Yes, really. Pretty amazing, right?
‘We see a world where no woman is held back by her body,’ a statement from the trio on the brand’s website proudly reads.
‘We will work proudly and tirelessly until every single girl has an equal opportunity for the brighter future she deserves. By reimagining feminine hygiene products to provide support, comfort, confidence, and peace of mind, we aim to eliminate shame, empowering women and girls around the world.’
Billed as ‘the way modern women do periods’, the knickers, thongs and briefs are crafted from a moisture-wicking fabric that keeps the wearer feeling dry – even if they’ve had an unwanted spill.
And depending on the style, the super-absorbent anti-microbial undergarments can hold up to two tampons’ worth of liquid.
Far from just being something purely practical and seriously unsexy, the underwear has been thoughtfully design and is rather attractive.
The dainty lace thongs are recommended for light days, while the briefs are ideal for medium days. Girls experiencing the heaviest part of their period are encouraged to slip on the flattering hip-huggers.

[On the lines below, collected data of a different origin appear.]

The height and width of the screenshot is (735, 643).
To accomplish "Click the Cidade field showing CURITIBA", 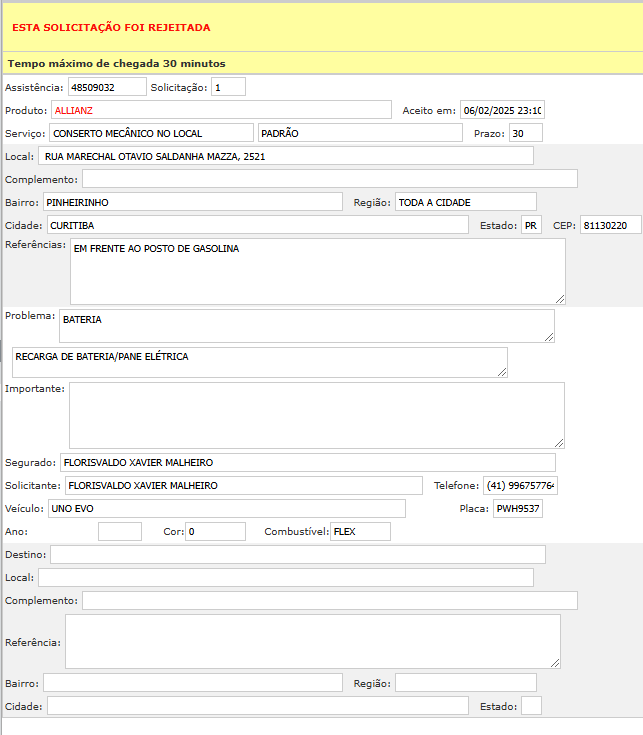I will tap(255, 225).
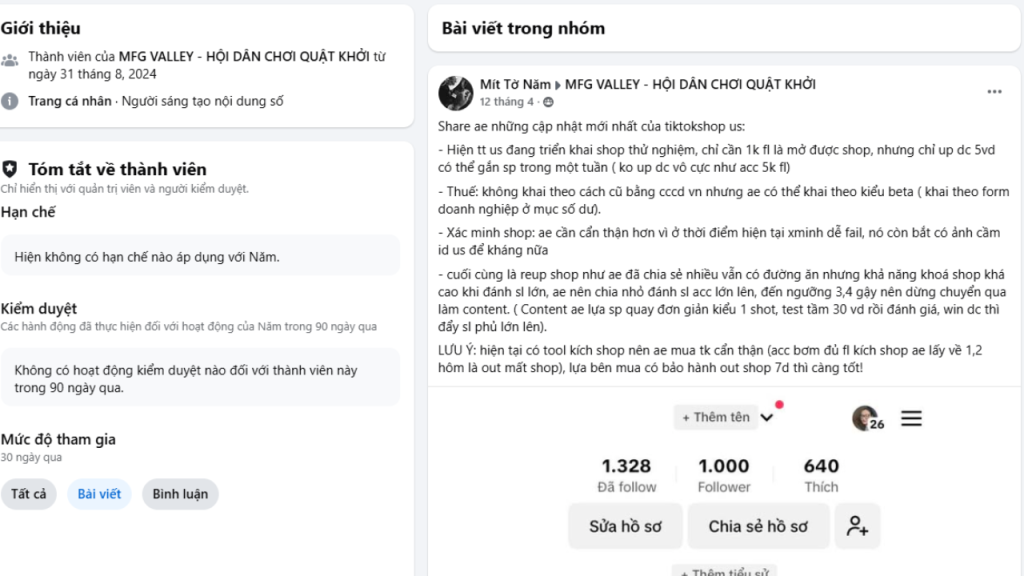Click the 1.000 Follower count
This screenshot has width=1024, height=576.
pyautogui.click(x=724, y=475)
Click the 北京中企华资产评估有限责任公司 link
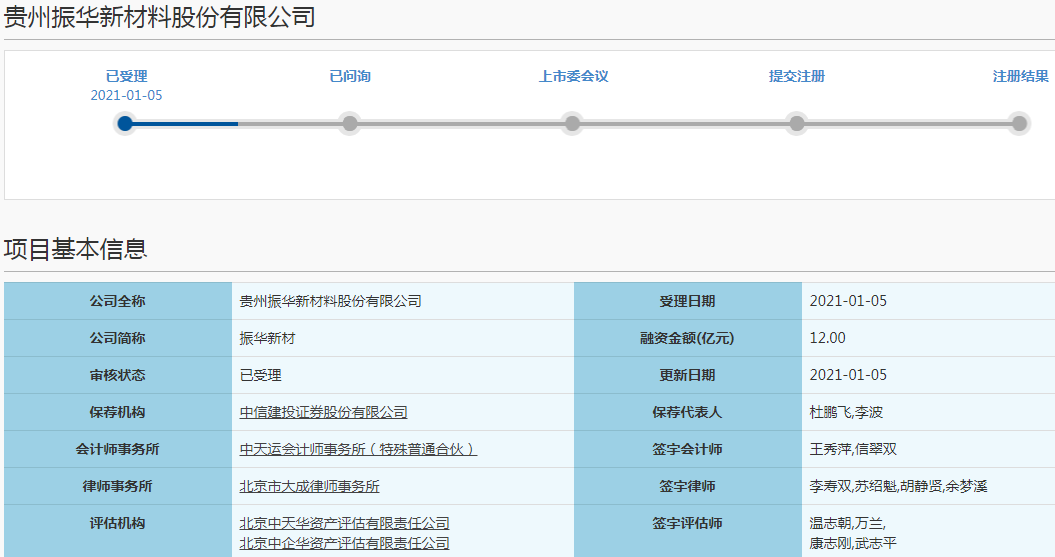Viewport: 1055px width, 557px height. (345, 543)
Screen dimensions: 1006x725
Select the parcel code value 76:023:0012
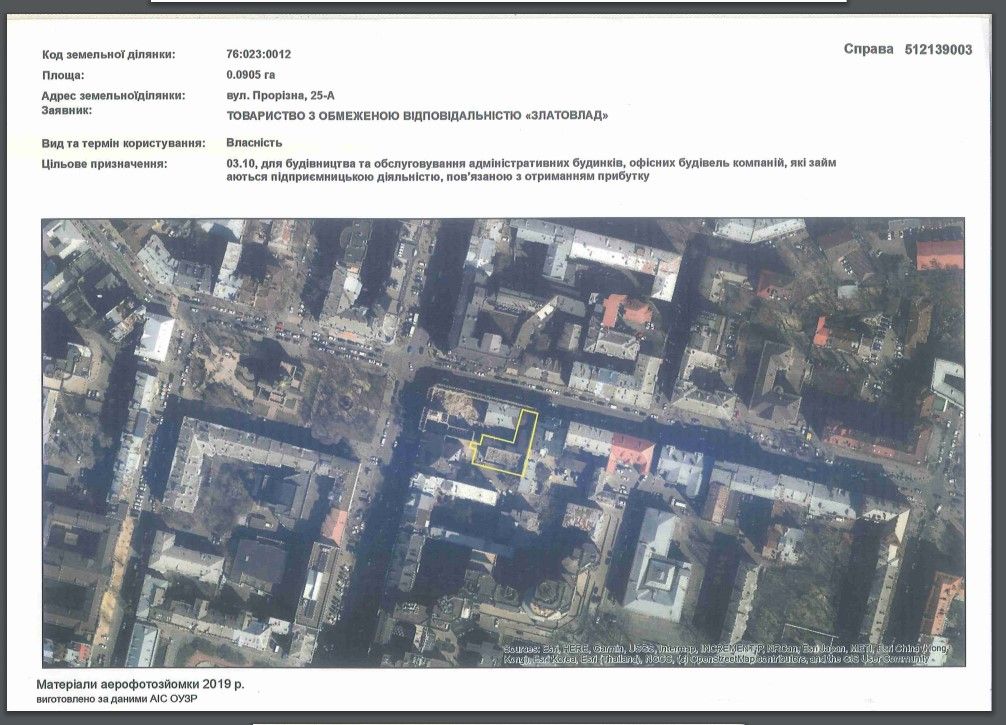coord(259,55)
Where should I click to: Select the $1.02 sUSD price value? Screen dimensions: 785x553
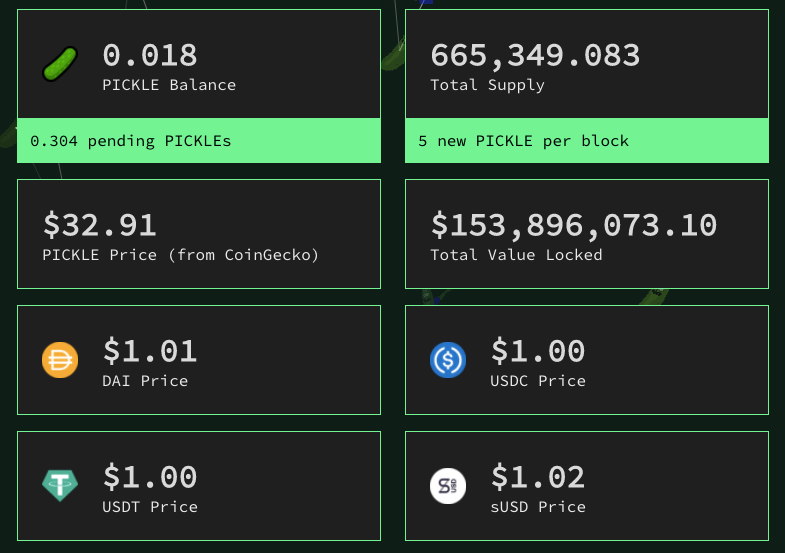point(538,477)
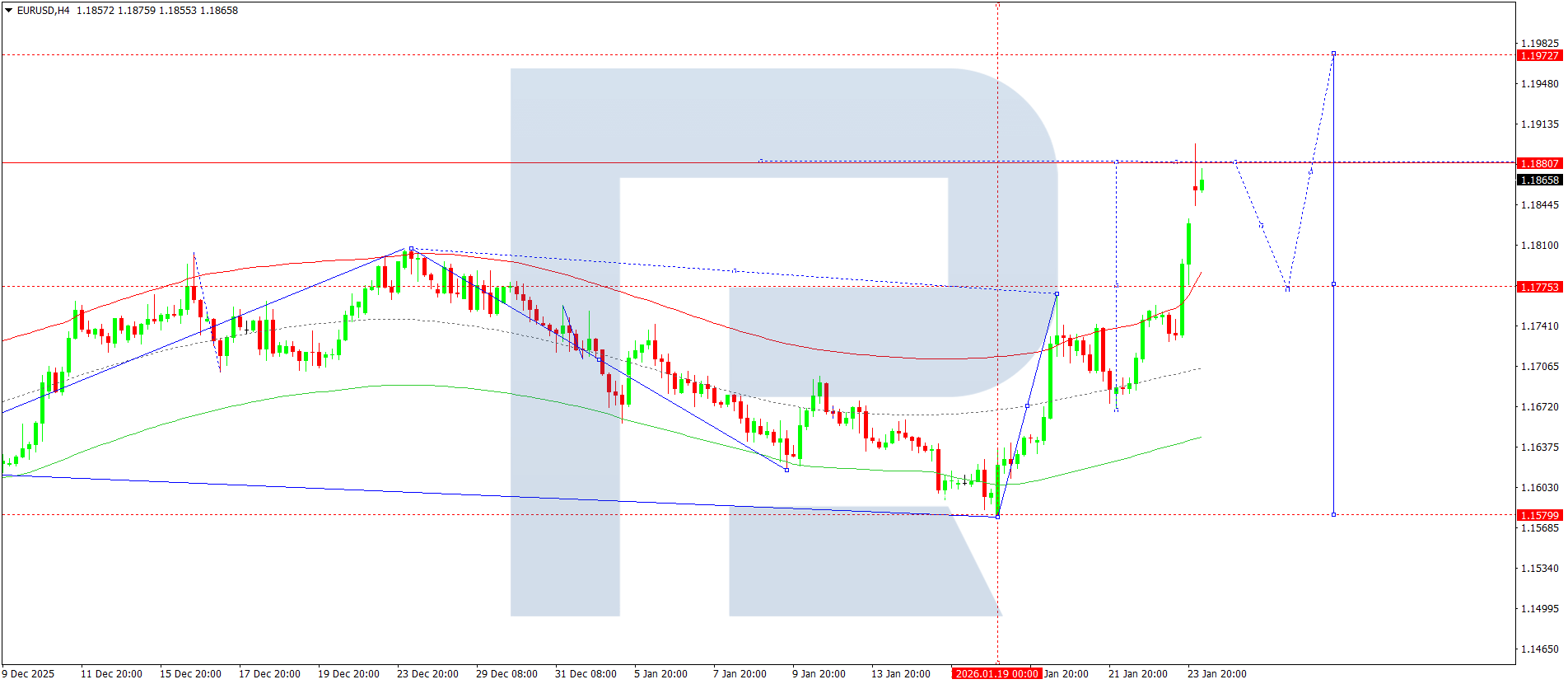1568x684 pixels.
Task: Click the red 2026.01.19 00:00 date marker
Action: click(996, 673)
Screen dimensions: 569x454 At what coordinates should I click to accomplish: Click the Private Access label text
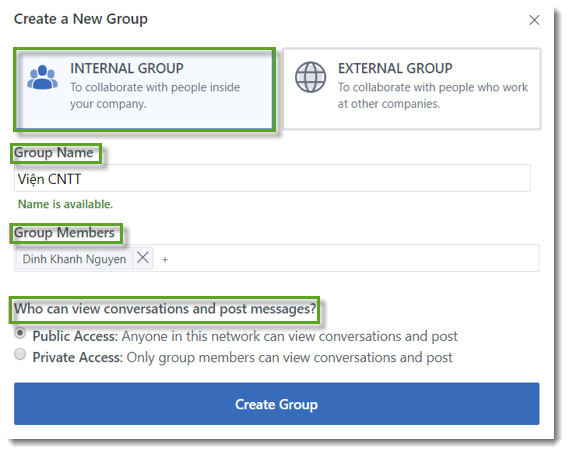(x=78, y=357)
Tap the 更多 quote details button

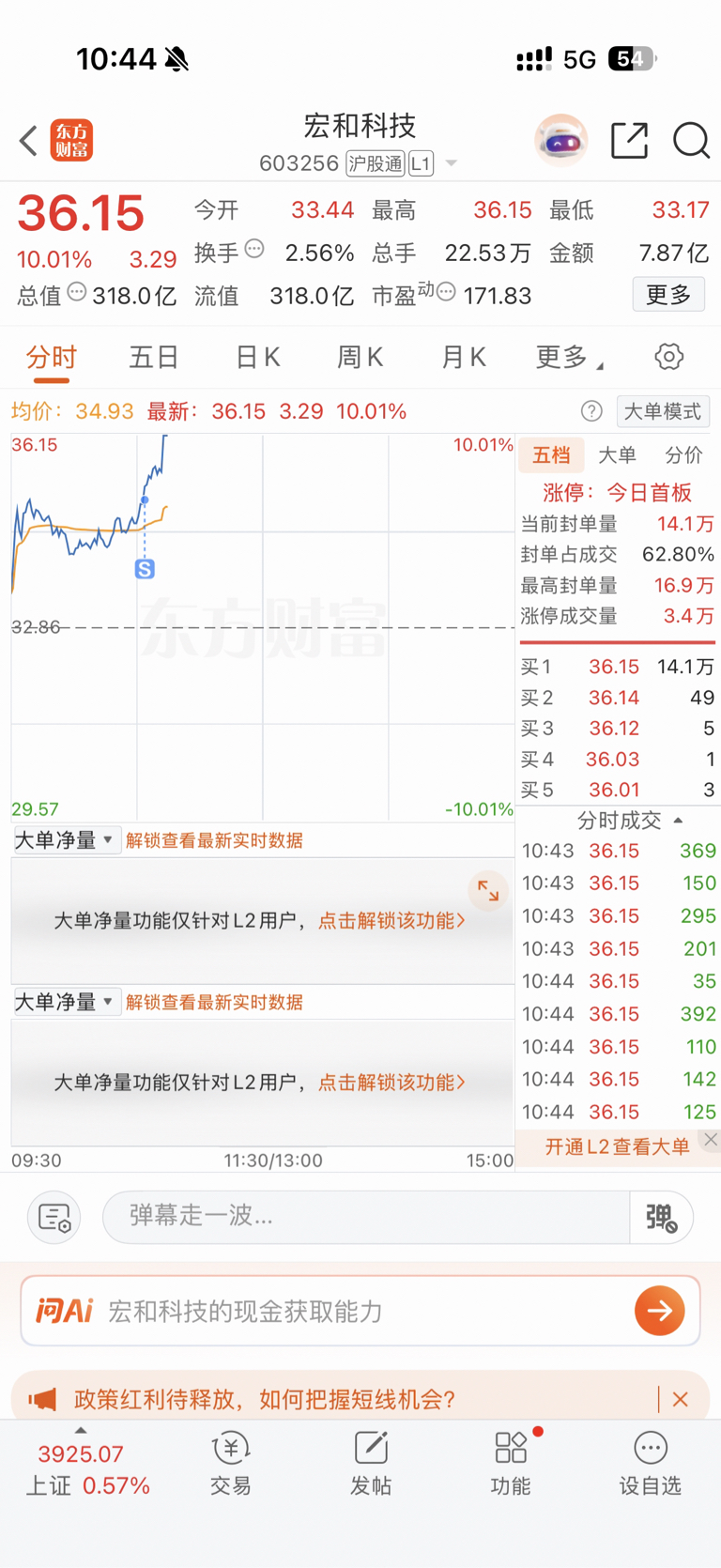coord(667,295)
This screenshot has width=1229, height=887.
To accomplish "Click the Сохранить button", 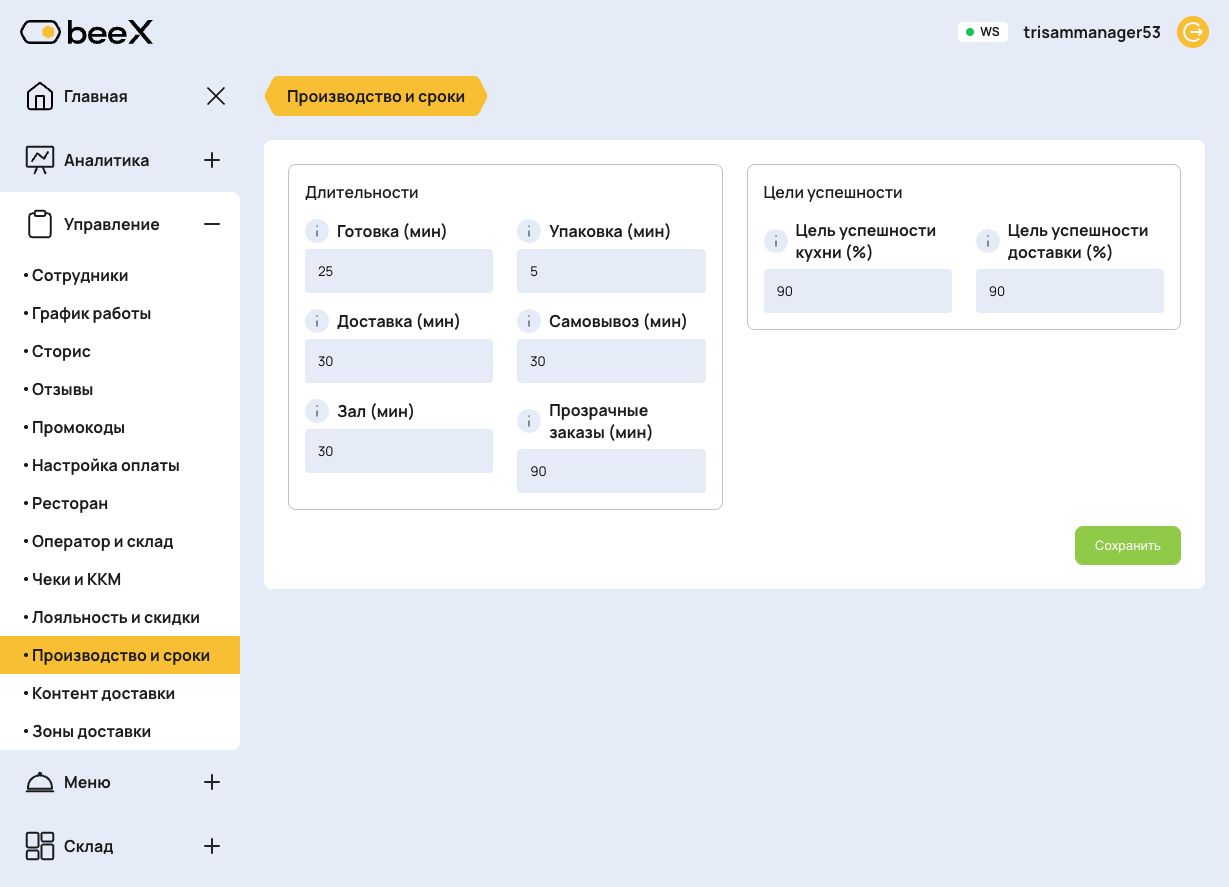I will click(x=1128, y=545).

Thinx’s scanties are available to buy in black or nude and are priced between £15 and £22. A percentage of money made will be donated to nonprofit Ugandan organisation AFRIpads to help buy sanitary towels for school children.
Aside from creating a revolutionary product, it’s clear Miki, Radha and Antonia are on a real mission to challenge the way society thinks about periods.
Miki told Forbes: ‘I want to change the culture around women’s most normal time of month — and not while wearing grandma panties or pads that feel like a diaper.’